Elapsed time: 0.56 Sec.

I have found the solution or the error. Your tip with the string - package has helped me very well. I have taken out all times one after the other and so I could identify the package which causes the error. It was the package "formula.tools" which overwrites the base paste() function.

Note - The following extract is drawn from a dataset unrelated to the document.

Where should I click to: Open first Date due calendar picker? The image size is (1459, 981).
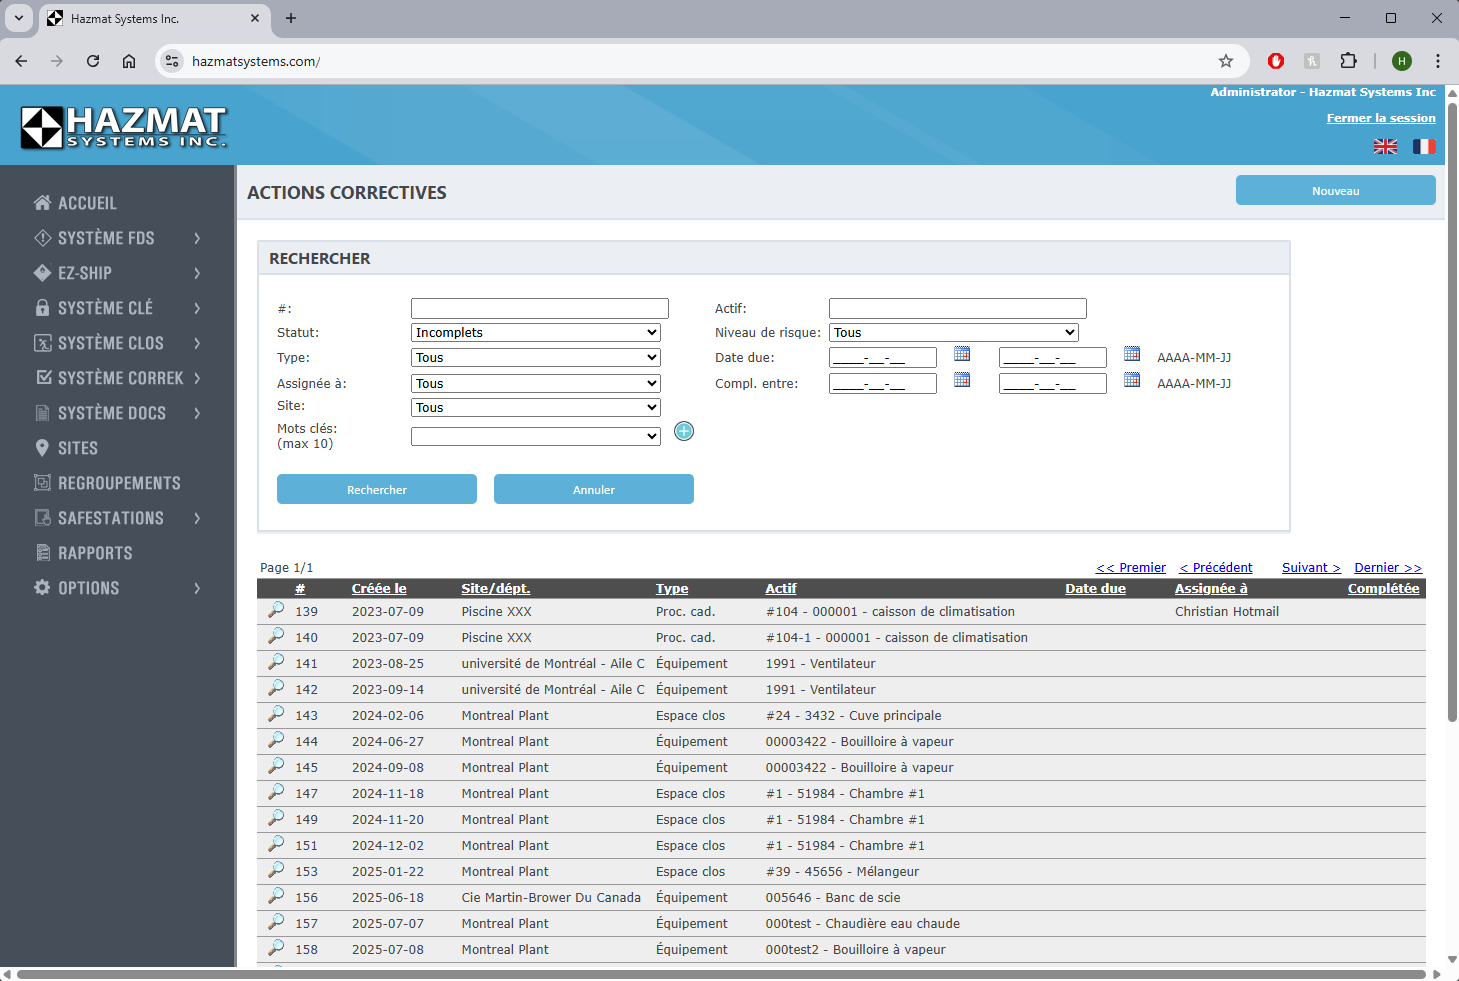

If I take out this package and restart r then the prediction works without error.

Here again the code:

    rm(list=ls())
    library(bmstdr)
    library(spTimer)

    set.seed(11)
    s <- sort(sample(unique(nysptime$s.index), size = floor((length(unique(nysptime$s.index))/100)*20)))
    DataFit <- spT.subset(data = nysptime, var.name = "s.index", s = s, reverse = T)
    DataValPred <- spT.subset(data = nysptime, var.name = "s.index", s = s, reverse = F)
    mod <- Bsptime(package = "spTimer",
               model = "GPP", 
               formula = as.formula(y8hrmax ~ xmaxtemp + xwdsp + xrh), 
               data = DataFit, 
               n.report = 5, 
               coordtype = "utm", 
               coords = 4:5, 
               scale.transform = "NONE", 
               g_size = 4,
               N = 2000, 
               mchoice = F,
               plotit = F)

# without error
pred.gp <- predict(mod$fit, tol.dist=0.0, newdata = DataValPred, newcoords = ~ Longitude + Latitude)

# with error if the package "formula.tools" is loaded
if(!require(formula.tools)){install.packages("formula.tools");library(formula.tools)}
pred.gp <- predict(mod$fit, tol.dist=0.0, newdata = DataValPred, newcoords = ~ Longitude + Latitude)

Great, then one error would be already done :=)

Thanks for the help. Because of the other things I write to the maintrainer.